People v McDaniel ( 154 Misc.2d 89, lv denied 81 N.Y.2d 889), cited by defendants and the majority, is inapposite since it involved the legal sufficiency of judgments of conviction rendered after trial, and not the facial sufficiency of the People's pleading. To the extent the memorandum decision of the Appellate Term, Second Department in McDaniel (supra) can be read to preclude a resisting arrest conviction under Penal Law § 205.30 in any circumstance where the defendant passively goes limp or remains seated in the face of a lawful police command to submit to an authorized arrest, we are not bound by and should decline to follow its unprecedented holding.
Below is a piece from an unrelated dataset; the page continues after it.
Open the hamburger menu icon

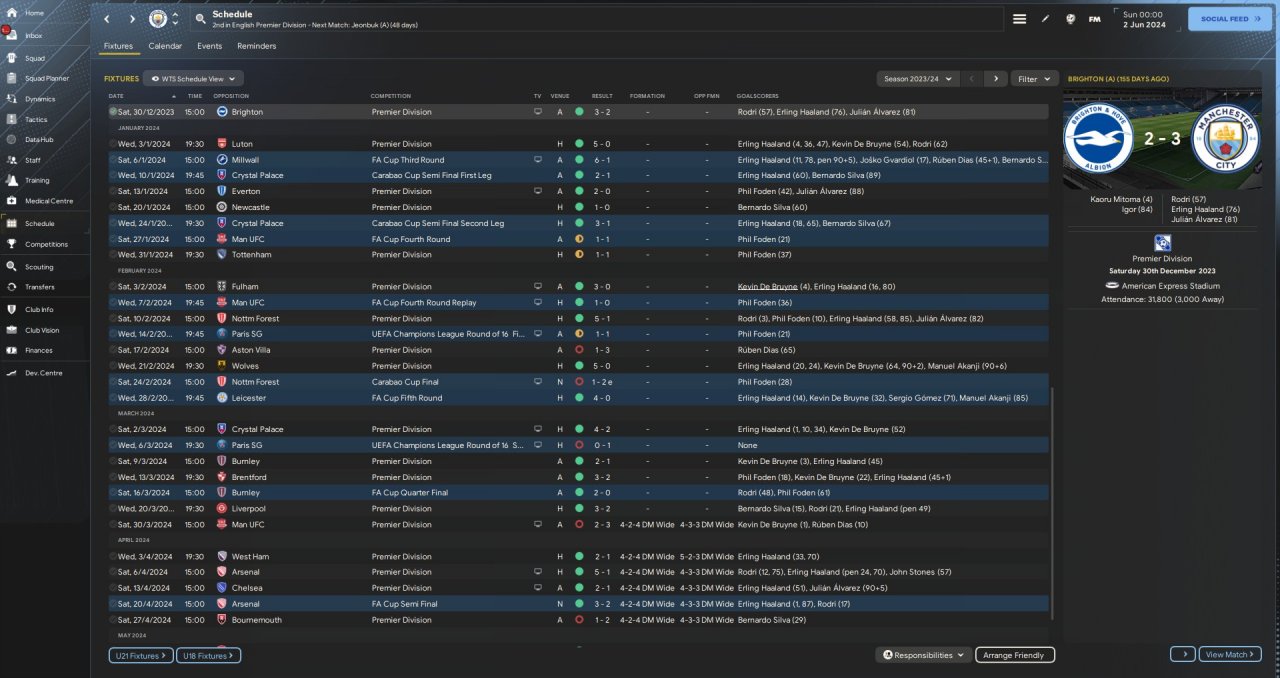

Notwithstanding McDaniel's overly restrictive reading of section 205.30, I believe that this statutory provision, in harmony with its predecessor,
"should not be contracted to absolve the defendants of unlawful conduct merely because they engaged in what they conceived to be a form of protest * * *
"The civilities of protest, as of freedom itself, are essential if the ordered government of an open society is to survive — it may not be discredited by conduct such as these defendants indulged in here, in defiance of the governing law." (People v Crayton, 55 Misc.2d 213, 214 [App Term, 1st Dept, Hofstadter, J.] [construing former Penal Law § 1851].)
Our system of criminal justice allows a jury to show lenity to and acquit a defendant despite legally sufficient evidence of guilt (see, People v Tucker, 55 N.Y.2d 1, 7). No analogous mercy power is, nor should be, available to a court of law, particularly an appellate court, in determining the facial sufficiency of an accusatory instrument. Whether the People ultimately can persuade a fact finder to convict these defendants of resisting arrest on the basis of the "passive" resistance attributed to them is, of course, an issue not now before us. The narrow jurisdictional question that is presented here permits only one legally sound answer: that enough is alleged in these informations to establish a prima facie showing of resisting arrest under any statutory framework.
FREEDMAN and DAVIS, JJ., concur; OSTRAU, P.J., dissents in part in a separate memorandum.